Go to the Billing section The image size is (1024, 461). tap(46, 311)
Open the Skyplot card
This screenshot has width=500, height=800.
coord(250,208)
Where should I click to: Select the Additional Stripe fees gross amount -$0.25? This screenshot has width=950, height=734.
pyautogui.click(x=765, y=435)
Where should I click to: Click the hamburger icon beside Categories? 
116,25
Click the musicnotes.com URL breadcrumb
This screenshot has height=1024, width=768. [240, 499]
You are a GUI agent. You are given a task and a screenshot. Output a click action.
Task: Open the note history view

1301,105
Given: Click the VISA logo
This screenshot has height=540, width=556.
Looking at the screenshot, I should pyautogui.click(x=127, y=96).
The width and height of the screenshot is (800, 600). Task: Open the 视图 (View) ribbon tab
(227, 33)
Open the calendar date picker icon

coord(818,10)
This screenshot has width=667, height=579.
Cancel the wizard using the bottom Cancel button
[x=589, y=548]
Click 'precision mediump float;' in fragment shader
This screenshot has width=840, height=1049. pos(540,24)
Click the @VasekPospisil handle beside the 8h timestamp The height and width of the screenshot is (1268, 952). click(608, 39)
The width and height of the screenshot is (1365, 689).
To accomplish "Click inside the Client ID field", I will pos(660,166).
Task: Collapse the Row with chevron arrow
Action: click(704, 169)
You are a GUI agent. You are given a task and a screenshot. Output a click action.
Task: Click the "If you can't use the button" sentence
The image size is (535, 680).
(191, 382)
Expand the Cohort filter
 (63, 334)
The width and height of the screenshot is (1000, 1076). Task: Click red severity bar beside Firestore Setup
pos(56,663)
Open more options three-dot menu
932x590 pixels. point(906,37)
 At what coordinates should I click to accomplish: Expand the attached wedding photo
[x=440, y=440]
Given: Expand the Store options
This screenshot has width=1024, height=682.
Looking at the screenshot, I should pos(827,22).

::::::::

What the task asks:
Give back all of the data above without any alteration.

Answer to the exercise:
Go to the Billing section The image size is (1024, 461). tap(46, 311)
Open the Skyplot card
This screenshot has width=500, height=800.
coord(250,208)
Where should I click to: Select the Additional Stripe fees gross amount -$0.25? This screenshot has width=950, height=734.
pyautogui.click(x=765, y=435)
Where should I click to: Click the hamburger icon beside Categories? 
116,25
Click the musicnotes.com URL breadcrumb
This screenshot has height=1024, width=768. [240, 499]
You are a GUI agent. You are given a task and a screenshot. Output a click action.
Task: Open the note history view

1301,105
Given: Click the VISA logo
This screenshot has height=540, width=556.
Looking at the screenshot, I should pyautogui.click(x=127, y=96).
The width and height of the screenshot is (800, 600). Task: Open the 视图 (View) ribbon tab
(227, 33)
Open the calendar date picker icon

coord(818,10)
This screenshot has width=667, height=579.
Cancel the wizard using the bottom Cancel button
[x=589, y=548]
Click 'precision mediump float;' in fragment shader
This screenshot has width=840, height=1049. pos(540,24)
Click the @VasekPospisil handle beside the 8h timestamp The height and width of the screenshot is (1268, 952). click(608, 39)
The width and height of the screenshot is (1365, 689).
To accomplish "Click inside the Client ID field", I will pos(660,166).
Task: Collapse the Row with chevron arrow
Action: click(704, 169)
You are a GUI agent. You are given a task and a screenshot. Output a click action.
Task: Click the "If you can't use the button" sentence
The image size is (535, 680).
(191, 382)
Expand the Cohort filter
 (63, 334)
The width and height of the screenshot is (1000, 1076). Task: Click red severity bar beside Firestore Setup
pos(56,663)
Open more options three-dot menu
932x590 pixels. point(906,37)
 At what coordinates should I click to accomplish: Expand the attached wedding photo
[x=440, y=440]
Given: Expand the Store options
This screenshot has width=1024, height=682.
Looking at the screenshot, I should pos(827,22).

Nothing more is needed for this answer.